— BEGIN —
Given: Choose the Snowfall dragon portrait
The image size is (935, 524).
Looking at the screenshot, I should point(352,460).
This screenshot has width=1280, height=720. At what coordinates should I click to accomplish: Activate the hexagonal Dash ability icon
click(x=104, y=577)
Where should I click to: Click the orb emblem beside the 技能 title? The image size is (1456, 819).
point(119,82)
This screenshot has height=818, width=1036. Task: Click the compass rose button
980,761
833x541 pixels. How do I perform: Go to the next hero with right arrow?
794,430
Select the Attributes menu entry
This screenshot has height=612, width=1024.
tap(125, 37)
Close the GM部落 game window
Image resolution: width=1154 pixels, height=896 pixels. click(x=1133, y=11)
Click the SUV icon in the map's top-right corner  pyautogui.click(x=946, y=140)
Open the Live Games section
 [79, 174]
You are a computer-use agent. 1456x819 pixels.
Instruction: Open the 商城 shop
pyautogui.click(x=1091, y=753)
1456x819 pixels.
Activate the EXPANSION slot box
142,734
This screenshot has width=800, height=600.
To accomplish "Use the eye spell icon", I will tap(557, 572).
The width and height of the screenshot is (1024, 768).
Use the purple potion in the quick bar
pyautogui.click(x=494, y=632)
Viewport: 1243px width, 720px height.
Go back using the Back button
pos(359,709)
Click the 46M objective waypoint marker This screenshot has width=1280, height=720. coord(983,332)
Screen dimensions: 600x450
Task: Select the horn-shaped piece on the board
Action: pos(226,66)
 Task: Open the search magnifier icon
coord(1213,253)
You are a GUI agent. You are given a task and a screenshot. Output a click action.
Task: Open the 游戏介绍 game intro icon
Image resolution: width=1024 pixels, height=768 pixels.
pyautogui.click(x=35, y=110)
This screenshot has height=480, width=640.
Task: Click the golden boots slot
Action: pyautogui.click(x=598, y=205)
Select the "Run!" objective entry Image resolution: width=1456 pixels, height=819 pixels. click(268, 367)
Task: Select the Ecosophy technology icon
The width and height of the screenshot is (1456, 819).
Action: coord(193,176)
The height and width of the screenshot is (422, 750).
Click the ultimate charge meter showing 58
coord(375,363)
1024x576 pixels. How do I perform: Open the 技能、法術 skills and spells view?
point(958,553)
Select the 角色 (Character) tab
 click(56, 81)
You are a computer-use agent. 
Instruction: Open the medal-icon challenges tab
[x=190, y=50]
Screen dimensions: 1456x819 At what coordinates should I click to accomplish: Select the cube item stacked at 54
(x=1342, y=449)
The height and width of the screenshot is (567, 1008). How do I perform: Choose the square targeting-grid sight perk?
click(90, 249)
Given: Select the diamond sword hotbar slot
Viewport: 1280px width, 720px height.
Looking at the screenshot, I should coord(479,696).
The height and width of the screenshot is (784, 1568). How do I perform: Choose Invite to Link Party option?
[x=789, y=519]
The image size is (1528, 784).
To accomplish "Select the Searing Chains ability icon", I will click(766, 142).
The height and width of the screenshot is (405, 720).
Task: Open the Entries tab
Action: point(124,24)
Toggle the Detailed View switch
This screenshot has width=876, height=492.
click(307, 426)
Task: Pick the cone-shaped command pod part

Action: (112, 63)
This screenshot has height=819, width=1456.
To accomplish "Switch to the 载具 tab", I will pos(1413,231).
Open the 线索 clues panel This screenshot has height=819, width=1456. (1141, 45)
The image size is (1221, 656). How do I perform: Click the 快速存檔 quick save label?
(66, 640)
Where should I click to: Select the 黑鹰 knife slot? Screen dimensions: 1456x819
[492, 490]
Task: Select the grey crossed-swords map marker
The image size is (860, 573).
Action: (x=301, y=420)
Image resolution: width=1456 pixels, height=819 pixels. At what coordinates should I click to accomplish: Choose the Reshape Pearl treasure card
— END —
What to do: Add 52 to each coordinate in the answers, then write out every line of the data from the line with "The image size is (1221, 656)." through the end of the data, both ends included.

Task solution:
The image size is (1221, 656). How do I perform: Click the 快速存檔 quick save label?
(118, 692)
Where should I click to: Select the 黑鹰 knife slot? Screen dimensions: 1456x819
[544, 542]
Task: Select the grey crossed-swords map marker
The image size is (860, 573).
Action: (x=353, y=472)
Image resolution: width=1456 pixels, height=819 pixels. At what coordinates should I click to accomplish: Choose the Reshape Pearl treasure card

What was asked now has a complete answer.